IMF reiterates China's exchange rate broadly in line with fundamentals

2019-08-10 08:52:04Xinhua Editor : Li Yan ECNS App Download

China's real effective exchange rate (REER) in 2018 is estimated to be at the same level as warranted by fundamentals and desirable policies, the International Monetary Fund (IMF) reiterated on Friday in a newly released report.

The average REER in 2018 appreciated by about 1.4 percent relative to 2017, driven by the appreciation in the nominal effective exchange rate (NEER) (1.5 percent), the IMF said in a staff report after concluding the annual Article IV consultation to review the Chinese economy.

China's current account surplus fell by around 1 percentage point to 0.4 percent of gross domestic product (GDP) in 2018 and it is projected to remain contained at 0.5 percent of GDP in 2019, the report noted.

"The external position in 2018 was assessed to be broadly in line with the level consistent with medium-term fundamentals and desirable policies," the IMF said, consistent with its earlier conclusion in its annual External Sector Report released in July.

"The IMF report makes clear that there has been absolutely no currency manipulation and that China's external balance has been appropriate," Jeffrey Sachs, a senior United Nations advisor and renowned economics professor at Columbia University, told Xinhua via email.

In response to the IMF estimates through May 2019 which show the REER has depreciated by about 0.2 percent relative to the 2018 average, Sachs said the unilateral tariff action by the United States "surely has caused some depreciation" of the equilibrium REER.

"The U.S. Treasury action declaring China a currency manipulator was blatantly arbitrary, capricious and political, based on Trump's tweets rather than on objective analysis," Sachs said.

Mark Sobel, non-resident senior adviser at the Center for Strategic and International Studies, and U.S. chairman of the Official Monetary and Financial Institutions Forum, told Xinhua that the Article IV report also notes that China's current account surplus is "small," around half of a percent of GDP, and "that estimates suggest China has not been intervening in the foreign exchange market."

"As such, the Article IV clearly rebuffs the recent U.S. assertion that China is 'manipulating' its currency to gain unfair competitive trade advantage or prevent effective balance of payments adjustment," said Sobel, who was the U.S. representative at the IMF, and once served as deputy assistant secretary for international monetary and financial policy at the U.S. Department of the Treasury.

Gary Hufbauer, non-resident senior fellow at the Peterson Institute for International Economics, told Xinhua that "there's no chance" that the IMF will change its assessment (on currency manipulation) unless the United States threatens to withhold support from the European Union's nominee for the managing director, conditioned on a "fresh evaluation" of the IMF's criteria for assessing exchange rates.

The IMF executive board has initiated the selection process for the next managing director, aiming to reach a decision in early October, after Christine Lagarde formally submitted her resignation in July.

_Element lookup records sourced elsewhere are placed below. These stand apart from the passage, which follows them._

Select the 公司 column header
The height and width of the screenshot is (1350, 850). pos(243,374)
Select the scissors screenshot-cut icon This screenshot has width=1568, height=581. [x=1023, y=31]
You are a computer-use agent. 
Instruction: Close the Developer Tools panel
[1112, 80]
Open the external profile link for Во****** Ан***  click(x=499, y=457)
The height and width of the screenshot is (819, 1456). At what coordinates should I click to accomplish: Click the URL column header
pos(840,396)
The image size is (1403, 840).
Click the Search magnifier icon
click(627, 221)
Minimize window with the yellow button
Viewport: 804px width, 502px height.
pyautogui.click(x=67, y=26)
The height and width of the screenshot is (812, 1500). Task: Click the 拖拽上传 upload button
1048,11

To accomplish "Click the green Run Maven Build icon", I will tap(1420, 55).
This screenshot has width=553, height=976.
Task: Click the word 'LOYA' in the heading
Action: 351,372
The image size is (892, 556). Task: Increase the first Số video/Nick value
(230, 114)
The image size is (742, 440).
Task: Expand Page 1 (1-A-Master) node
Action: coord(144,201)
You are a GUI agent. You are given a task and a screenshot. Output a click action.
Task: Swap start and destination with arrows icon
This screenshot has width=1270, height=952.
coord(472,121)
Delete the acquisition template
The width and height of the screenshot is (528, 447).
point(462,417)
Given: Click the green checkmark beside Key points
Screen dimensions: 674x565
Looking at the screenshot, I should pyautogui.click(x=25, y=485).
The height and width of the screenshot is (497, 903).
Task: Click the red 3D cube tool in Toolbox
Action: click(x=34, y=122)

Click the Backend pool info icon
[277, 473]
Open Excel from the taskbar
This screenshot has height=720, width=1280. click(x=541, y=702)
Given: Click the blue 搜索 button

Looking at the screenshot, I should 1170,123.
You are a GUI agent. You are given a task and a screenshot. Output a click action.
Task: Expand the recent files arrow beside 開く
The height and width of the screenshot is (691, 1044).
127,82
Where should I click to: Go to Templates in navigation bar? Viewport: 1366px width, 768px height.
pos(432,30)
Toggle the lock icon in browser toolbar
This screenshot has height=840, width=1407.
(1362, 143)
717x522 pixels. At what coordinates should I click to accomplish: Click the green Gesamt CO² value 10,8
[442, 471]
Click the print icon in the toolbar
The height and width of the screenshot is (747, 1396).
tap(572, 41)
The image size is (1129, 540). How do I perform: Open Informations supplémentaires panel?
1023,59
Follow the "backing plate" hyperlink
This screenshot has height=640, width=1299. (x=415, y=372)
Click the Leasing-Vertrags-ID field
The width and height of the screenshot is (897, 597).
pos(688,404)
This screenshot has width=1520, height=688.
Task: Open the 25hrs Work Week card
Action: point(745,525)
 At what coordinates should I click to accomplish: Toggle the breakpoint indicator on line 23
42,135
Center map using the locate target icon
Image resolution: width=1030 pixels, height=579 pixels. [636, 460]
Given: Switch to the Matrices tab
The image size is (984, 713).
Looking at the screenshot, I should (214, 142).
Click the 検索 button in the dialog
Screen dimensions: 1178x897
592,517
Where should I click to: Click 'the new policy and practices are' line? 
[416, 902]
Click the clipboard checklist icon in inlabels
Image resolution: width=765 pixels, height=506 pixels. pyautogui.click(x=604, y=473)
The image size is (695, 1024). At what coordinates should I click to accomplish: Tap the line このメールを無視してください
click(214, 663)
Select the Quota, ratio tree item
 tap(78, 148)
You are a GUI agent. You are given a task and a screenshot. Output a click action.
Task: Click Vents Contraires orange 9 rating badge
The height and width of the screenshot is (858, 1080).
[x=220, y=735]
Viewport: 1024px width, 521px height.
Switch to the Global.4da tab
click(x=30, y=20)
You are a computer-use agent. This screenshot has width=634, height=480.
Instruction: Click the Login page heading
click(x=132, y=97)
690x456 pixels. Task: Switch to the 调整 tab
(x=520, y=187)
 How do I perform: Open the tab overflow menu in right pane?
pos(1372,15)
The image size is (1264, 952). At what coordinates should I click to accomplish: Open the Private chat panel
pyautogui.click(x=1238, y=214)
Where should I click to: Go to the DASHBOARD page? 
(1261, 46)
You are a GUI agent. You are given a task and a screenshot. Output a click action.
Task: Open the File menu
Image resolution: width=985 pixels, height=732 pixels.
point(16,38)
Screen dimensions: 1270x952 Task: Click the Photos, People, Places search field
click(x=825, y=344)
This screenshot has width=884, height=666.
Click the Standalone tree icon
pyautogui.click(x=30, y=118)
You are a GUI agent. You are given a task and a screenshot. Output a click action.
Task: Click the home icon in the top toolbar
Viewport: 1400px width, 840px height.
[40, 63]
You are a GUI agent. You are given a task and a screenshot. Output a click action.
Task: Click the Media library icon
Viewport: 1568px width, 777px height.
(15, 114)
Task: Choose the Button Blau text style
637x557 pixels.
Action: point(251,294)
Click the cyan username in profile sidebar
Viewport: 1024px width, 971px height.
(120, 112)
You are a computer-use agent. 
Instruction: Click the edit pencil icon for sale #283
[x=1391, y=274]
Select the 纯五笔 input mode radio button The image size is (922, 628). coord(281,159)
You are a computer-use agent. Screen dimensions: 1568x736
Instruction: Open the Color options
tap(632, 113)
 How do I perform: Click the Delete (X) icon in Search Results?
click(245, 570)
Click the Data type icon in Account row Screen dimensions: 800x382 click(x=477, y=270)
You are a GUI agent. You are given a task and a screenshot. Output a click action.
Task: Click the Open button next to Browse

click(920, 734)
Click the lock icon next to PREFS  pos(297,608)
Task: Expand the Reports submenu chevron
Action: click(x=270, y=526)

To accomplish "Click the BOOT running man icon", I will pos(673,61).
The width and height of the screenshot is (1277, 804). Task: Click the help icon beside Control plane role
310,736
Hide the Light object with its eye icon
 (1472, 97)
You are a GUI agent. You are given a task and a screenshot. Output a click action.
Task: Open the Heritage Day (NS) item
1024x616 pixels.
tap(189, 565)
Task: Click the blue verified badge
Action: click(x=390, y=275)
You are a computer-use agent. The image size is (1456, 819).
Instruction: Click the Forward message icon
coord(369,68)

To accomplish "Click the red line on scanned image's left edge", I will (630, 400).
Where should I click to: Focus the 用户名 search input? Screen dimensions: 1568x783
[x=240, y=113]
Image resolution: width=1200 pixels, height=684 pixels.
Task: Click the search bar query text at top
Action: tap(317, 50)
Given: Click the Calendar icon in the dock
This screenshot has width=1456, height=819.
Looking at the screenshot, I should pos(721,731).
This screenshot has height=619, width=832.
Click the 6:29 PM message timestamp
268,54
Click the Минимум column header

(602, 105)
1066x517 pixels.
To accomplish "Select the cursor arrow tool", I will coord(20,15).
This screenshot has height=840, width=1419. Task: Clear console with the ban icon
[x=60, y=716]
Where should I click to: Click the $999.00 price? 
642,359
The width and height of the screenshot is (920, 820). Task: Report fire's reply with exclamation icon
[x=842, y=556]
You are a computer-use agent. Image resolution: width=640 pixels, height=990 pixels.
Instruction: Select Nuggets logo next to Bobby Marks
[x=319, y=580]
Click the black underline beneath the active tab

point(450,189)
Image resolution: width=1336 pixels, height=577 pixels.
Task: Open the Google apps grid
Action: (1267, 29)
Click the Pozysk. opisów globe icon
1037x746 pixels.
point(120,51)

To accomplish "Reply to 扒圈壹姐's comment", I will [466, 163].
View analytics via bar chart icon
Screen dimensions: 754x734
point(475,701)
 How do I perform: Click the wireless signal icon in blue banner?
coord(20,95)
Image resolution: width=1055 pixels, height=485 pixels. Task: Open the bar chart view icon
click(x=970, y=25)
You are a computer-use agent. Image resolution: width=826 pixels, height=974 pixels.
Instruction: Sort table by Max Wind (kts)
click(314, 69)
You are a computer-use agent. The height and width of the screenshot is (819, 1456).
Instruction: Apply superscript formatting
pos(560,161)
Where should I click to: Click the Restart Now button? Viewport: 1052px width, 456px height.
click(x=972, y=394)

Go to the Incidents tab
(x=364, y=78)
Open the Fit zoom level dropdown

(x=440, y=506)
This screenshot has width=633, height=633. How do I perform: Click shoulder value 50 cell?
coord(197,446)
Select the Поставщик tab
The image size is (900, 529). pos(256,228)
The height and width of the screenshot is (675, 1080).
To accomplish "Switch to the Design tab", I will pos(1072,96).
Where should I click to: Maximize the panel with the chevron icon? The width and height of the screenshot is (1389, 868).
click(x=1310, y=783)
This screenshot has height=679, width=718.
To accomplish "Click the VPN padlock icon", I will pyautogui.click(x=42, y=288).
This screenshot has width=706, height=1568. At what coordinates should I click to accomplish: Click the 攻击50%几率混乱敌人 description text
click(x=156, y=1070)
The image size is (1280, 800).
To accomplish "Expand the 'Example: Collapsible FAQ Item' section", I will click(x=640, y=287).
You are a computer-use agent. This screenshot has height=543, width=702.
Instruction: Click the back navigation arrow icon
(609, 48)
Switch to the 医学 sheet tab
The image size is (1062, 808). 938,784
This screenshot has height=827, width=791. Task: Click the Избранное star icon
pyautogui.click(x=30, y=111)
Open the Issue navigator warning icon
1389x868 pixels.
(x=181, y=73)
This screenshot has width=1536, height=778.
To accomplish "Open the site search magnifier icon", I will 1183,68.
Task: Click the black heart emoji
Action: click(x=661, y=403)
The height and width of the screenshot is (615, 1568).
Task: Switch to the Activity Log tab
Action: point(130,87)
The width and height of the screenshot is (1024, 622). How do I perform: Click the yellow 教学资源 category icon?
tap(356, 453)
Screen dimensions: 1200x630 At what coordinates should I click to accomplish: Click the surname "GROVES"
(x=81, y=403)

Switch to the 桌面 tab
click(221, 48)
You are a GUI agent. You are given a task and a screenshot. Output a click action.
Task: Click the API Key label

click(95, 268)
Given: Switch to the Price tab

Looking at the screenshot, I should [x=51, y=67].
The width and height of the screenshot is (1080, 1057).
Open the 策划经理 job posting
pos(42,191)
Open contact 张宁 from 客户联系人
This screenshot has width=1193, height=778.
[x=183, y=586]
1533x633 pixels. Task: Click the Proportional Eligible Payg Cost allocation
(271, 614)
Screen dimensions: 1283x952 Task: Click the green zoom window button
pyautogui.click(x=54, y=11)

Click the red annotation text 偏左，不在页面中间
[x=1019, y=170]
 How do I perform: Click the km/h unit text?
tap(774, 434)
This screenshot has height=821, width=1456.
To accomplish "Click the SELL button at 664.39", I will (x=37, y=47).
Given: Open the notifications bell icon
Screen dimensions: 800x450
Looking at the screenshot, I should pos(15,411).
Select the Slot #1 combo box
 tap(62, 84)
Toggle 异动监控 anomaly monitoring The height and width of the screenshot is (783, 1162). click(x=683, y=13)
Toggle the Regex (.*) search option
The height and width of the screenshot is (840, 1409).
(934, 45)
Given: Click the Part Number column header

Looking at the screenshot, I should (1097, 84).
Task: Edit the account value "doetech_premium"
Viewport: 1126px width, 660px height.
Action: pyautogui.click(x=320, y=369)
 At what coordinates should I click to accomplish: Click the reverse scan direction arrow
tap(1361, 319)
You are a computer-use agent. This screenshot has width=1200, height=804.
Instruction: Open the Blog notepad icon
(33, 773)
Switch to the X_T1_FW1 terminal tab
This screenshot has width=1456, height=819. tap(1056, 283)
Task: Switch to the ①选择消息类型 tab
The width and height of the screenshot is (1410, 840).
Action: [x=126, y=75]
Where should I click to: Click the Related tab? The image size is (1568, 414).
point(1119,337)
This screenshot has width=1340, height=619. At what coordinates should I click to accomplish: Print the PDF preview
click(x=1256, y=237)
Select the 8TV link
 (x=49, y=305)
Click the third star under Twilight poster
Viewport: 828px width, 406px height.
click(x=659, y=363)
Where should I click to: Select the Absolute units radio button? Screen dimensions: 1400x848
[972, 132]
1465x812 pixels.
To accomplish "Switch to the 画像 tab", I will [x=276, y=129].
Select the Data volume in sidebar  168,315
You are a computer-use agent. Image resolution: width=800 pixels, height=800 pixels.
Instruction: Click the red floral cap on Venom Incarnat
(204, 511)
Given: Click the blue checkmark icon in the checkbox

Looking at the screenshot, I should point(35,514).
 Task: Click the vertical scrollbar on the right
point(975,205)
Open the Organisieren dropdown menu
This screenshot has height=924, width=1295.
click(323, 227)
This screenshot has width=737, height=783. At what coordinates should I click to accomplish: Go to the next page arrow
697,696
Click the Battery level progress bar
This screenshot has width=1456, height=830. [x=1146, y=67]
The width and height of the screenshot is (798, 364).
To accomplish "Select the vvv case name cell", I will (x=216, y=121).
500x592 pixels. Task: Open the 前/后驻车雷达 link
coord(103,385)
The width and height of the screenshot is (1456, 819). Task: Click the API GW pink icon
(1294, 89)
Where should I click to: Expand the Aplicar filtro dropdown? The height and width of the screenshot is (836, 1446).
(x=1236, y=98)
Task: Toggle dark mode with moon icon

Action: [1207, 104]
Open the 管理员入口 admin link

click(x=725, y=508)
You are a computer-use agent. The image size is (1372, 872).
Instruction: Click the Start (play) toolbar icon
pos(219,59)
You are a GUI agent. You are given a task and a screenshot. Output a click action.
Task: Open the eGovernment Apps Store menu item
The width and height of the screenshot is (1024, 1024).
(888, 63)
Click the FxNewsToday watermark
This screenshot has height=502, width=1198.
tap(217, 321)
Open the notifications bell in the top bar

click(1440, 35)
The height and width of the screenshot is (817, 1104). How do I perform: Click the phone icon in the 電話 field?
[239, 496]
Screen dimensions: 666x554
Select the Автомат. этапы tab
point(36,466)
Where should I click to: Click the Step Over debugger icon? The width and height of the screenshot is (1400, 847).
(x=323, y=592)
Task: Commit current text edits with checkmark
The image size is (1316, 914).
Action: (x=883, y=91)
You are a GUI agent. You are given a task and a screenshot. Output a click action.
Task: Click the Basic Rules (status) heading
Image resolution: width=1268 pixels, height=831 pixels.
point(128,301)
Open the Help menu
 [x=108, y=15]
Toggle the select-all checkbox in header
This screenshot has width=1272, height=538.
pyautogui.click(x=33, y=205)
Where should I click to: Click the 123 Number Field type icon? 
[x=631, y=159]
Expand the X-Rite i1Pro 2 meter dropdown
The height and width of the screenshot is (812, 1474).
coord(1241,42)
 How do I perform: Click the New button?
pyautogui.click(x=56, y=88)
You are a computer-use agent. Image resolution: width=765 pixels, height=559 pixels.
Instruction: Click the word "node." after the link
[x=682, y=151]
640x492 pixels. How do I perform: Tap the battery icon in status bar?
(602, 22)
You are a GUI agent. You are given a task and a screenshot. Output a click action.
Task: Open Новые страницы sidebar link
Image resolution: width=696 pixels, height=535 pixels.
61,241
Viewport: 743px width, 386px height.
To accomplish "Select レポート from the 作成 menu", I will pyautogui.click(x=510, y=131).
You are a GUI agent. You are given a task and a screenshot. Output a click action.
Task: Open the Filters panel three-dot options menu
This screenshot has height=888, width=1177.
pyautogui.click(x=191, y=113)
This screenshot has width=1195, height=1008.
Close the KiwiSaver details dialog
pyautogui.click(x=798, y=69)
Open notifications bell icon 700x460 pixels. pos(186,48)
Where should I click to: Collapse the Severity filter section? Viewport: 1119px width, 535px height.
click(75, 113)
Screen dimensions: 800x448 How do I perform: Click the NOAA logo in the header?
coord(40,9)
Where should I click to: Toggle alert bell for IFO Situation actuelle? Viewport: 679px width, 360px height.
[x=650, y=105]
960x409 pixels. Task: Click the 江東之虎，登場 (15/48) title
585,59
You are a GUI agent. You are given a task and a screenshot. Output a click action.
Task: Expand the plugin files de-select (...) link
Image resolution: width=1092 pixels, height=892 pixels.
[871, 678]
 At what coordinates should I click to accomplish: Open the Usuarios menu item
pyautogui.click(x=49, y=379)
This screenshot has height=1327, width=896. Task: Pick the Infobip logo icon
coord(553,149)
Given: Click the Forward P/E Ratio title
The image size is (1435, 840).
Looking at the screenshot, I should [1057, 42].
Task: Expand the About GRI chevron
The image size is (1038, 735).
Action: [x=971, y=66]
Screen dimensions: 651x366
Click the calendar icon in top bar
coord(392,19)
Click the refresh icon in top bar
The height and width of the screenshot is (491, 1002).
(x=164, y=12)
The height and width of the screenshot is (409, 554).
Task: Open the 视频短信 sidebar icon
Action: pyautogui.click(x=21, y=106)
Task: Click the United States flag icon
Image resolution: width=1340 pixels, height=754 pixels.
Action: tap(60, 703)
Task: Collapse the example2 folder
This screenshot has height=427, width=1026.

The position of IMF chief has always been held by Europeans while the head of the World Bank has traditionally been American, an informal arrangement that has stayed in place for over seven decades.

In the newly released IMF report, the IMF executive directors also commended the Chinese authorities' recent reform progress, in particular, in reducing financial sector fragilities and continuing opening-up of the economy, while underscoring the importance of structural fiscal reforms that can enhance medium-term growth.

Welcoming the country's commitment to multilateralism and a rules-based trading system, the executive directors agreed that trade tensions between China and the United States should be quickly resolved through a comprehensive agreement that avoids undermining the international system.

The directors also concurred that greater exchange rate flexibility and deeper and better functioning foreign exchange markets would help the financial system prepare for greater capital flow volatility.